Retype the data below, from the line containing "Screen dimensions: 2576x1449" through the end of the data, inclusive, with every line reproduced unchanged.

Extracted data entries
────────────────
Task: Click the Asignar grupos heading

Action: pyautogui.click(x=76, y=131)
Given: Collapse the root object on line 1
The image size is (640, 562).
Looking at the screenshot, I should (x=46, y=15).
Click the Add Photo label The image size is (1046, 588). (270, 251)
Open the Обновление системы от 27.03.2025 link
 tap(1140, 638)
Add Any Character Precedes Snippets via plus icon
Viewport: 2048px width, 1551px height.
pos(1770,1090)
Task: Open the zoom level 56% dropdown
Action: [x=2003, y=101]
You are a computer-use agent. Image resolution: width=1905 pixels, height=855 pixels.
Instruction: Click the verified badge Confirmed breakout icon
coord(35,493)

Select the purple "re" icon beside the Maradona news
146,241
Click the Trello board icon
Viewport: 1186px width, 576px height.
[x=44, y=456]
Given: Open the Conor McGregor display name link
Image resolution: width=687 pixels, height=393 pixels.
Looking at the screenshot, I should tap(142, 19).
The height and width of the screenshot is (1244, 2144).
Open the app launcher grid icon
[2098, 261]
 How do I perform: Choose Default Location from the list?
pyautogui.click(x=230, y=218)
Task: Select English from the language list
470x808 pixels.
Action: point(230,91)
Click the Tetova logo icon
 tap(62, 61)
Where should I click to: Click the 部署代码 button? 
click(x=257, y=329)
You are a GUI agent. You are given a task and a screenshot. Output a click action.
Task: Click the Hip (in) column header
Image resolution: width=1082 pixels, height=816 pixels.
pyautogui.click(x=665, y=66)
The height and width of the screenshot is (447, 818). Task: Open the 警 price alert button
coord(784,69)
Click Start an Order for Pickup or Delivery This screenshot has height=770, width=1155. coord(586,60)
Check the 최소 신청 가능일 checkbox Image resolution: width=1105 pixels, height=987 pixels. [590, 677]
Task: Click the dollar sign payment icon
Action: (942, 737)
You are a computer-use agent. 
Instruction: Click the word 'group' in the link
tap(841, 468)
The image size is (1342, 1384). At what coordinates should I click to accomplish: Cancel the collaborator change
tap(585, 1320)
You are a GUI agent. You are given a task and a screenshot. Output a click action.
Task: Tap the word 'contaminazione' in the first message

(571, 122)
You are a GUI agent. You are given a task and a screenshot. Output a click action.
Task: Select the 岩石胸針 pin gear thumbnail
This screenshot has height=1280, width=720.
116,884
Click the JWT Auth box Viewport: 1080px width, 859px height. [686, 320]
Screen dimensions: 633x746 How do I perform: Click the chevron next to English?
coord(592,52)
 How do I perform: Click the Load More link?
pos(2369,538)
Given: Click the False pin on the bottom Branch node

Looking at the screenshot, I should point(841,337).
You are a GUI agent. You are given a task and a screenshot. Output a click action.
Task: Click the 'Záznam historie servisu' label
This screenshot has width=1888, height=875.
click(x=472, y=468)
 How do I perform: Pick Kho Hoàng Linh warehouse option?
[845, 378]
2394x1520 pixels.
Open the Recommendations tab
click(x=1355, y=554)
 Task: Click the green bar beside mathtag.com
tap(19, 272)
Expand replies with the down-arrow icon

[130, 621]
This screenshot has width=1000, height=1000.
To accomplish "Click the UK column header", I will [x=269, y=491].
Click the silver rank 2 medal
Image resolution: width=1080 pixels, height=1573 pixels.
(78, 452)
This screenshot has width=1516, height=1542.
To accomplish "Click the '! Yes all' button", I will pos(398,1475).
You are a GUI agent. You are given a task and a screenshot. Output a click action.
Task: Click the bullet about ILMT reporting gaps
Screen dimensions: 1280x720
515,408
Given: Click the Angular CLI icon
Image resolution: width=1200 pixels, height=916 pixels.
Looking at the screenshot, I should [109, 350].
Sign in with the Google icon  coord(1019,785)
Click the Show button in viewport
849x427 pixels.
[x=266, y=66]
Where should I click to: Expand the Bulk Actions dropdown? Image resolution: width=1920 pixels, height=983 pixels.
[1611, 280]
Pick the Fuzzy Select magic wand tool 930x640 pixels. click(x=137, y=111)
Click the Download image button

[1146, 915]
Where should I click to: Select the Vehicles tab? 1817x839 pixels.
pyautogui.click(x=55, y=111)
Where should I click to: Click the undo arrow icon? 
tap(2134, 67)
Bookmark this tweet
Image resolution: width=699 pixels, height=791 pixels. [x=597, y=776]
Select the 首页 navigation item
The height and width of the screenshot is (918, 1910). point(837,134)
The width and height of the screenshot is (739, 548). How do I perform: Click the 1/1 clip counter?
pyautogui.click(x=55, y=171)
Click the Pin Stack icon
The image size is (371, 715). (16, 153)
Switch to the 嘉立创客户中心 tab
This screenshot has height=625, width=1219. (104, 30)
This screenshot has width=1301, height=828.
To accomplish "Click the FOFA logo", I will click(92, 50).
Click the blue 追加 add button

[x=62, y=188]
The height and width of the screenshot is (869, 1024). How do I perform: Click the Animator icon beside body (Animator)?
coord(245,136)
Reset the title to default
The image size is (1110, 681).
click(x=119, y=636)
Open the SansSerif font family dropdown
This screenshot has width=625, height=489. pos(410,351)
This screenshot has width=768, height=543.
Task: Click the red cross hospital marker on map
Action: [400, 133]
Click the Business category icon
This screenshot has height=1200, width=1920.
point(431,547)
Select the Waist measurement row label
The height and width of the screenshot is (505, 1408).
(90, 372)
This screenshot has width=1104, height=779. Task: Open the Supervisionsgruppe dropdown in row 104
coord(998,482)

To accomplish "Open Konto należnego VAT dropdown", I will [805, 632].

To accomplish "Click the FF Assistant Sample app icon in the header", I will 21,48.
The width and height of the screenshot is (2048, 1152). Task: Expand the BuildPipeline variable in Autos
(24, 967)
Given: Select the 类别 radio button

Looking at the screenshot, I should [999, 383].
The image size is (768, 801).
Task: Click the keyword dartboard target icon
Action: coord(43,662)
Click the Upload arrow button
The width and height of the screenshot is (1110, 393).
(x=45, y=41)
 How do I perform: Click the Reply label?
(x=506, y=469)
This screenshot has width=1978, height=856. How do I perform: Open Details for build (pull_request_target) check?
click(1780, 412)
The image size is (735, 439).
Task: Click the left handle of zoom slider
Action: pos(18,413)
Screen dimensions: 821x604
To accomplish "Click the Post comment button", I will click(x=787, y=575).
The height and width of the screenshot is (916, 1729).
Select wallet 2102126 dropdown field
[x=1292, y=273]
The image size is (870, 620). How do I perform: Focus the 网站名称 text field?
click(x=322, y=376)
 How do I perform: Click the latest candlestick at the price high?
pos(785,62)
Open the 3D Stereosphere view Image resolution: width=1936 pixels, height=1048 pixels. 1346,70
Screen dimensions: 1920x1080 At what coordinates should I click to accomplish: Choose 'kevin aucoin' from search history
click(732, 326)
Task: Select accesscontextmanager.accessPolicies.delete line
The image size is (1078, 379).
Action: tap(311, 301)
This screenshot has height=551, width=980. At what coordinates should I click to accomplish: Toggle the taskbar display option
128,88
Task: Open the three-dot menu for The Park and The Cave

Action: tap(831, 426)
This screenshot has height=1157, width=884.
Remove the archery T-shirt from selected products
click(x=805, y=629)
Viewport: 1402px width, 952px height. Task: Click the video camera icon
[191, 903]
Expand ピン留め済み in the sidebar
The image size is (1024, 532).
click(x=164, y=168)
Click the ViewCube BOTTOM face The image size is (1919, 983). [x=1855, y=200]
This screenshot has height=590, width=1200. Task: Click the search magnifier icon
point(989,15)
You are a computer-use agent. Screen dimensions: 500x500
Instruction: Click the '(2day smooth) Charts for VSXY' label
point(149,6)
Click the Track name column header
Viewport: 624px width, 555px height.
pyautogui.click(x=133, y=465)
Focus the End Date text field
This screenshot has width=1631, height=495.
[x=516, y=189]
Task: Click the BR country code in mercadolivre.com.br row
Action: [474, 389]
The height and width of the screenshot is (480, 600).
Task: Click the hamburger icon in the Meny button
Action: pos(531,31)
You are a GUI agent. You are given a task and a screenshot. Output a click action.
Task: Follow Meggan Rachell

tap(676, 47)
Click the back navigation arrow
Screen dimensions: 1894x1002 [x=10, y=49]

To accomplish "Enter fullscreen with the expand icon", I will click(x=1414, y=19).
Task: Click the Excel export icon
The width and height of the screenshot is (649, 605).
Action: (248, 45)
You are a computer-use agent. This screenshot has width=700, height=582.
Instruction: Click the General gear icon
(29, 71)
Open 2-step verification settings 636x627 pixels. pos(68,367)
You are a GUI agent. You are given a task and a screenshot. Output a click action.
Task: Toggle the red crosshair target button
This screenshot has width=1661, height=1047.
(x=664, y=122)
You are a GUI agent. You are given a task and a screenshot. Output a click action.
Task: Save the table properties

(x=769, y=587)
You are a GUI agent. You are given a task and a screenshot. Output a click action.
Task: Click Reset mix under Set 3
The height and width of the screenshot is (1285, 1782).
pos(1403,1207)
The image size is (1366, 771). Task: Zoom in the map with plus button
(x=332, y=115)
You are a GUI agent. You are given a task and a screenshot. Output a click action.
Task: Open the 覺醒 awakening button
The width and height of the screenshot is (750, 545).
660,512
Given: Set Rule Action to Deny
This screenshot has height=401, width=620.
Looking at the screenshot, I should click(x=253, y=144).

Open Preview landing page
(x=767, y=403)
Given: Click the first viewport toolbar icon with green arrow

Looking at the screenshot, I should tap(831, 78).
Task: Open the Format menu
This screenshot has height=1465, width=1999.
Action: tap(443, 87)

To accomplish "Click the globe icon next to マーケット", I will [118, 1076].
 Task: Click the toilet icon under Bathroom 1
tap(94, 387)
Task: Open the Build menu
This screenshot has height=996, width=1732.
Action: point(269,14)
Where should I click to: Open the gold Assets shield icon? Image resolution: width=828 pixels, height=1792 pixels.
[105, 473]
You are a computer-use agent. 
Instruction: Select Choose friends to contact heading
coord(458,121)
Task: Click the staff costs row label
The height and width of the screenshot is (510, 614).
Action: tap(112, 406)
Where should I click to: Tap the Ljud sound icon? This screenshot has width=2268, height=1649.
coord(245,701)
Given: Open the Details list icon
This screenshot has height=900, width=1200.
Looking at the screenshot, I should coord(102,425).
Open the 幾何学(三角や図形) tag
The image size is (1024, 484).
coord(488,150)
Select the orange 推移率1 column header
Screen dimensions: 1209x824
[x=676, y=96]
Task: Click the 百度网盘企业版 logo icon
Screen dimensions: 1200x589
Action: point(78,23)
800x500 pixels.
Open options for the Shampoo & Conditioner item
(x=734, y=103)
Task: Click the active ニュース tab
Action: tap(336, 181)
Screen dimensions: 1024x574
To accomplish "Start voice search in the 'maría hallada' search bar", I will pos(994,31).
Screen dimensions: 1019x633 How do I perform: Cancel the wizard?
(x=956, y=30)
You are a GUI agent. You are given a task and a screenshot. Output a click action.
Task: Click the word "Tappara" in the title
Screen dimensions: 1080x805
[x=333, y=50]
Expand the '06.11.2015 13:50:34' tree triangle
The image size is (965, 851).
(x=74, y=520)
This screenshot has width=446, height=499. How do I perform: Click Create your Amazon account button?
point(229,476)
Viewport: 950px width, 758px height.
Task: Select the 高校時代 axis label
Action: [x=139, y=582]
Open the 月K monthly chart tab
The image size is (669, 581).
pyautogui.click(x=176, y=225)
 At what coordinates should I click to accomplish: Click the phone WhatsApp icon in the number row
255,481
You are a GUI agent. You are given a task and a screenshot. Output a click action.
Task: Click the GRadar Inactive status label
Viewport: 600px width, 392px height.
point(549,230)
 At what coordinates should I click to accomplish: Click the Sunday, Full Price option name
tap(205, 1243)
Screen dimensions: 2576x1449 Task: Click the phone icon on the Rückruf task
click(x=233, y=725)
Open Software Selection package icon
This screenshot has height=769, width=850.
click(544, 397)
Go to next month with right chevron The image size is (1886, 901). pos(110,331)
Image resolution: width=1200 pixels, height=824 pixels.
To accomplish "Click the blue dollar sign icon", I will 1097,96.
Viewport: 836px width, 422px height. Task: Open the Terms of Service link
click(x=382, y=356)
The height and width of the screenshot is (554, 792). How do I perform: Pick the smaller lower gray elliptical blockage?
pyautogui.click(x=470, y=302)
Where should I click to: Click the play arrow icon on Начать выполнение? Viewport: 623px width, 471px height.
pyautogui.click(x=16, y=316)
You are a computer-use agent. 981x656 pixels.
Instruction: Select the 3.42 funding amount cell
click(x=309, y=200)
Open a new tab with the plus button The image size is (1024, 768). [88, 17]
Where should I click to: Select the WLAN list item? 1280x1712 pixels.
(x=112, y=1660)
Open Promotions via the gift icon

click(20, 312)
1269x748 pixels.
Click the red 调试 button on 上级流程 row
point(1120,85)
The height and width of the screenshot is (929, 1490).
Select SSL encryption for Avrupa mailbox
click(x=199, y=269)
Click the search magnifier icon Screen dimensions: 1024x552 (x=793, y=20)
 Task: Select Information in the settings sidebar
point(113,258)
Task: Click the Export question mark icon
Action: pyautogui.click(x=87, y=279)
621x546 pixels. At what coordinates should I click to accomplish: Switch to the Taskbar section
────────────────
## TASK RESULT
Screen dimensions: 2576x1449 Task: Click the phone icon on the Rückruf task
click(x=233, y=725)
Open Software Selection package icon
This screenshot has height=769, width=850.
click(544, 397)
Go to next month with right chevron The image size is (1886, 901). pos(110,331)
Image resolution: width=1200 pixels, height=824 pixels.
To accomplish "Click the blue dollar sign icon", I will 1097,96.
Viewport: 836px width, 422px height. Task: Open the Terms of Service link
click(x=382, y=356)
The height and width of the screenshot is (554, 792). How do I perform: Pick the smaller lower gray elliptical blockage?
pyautogui.click(x=470, y=302)
Where should I click to: Click the play arrow icon on Начать выполнение? Viewport: 623px width, 471px height.
pyautogui.click(x=16, y=316)
You are a computer-use agent. 981x656 pixels.
Instruction: Select the 3.42 funding amount cell
click(x=309, y=200)
Open a new tab with the plus button The image size is (1024, 768). [88, 17]
Where should I click to: Select the WLAN list item? 1280x1712 pixels.
(x=112, y=1660)
Open Promotions via the gift icon

click(20, 312)
1269x748 pixels.
Click the red 调试 button on 上级流程 row
point(1120,85)
The height and width of the screenshot is (929, 1490).
Select SSL encryption for Avrupa mailbox
click(x=199, y=269)
Click the search magnifier icon Screen dimensions: 1024x552 (x=793, y=20)
 Task: Select Information in the settings sidebar
point(113,258)
Task: Click the Export question mark icon
Action: pyautogui.click(x=87, y=279)
621x546 pixels. At what coordinates should I click to accomplish: Switch to the Taskbar section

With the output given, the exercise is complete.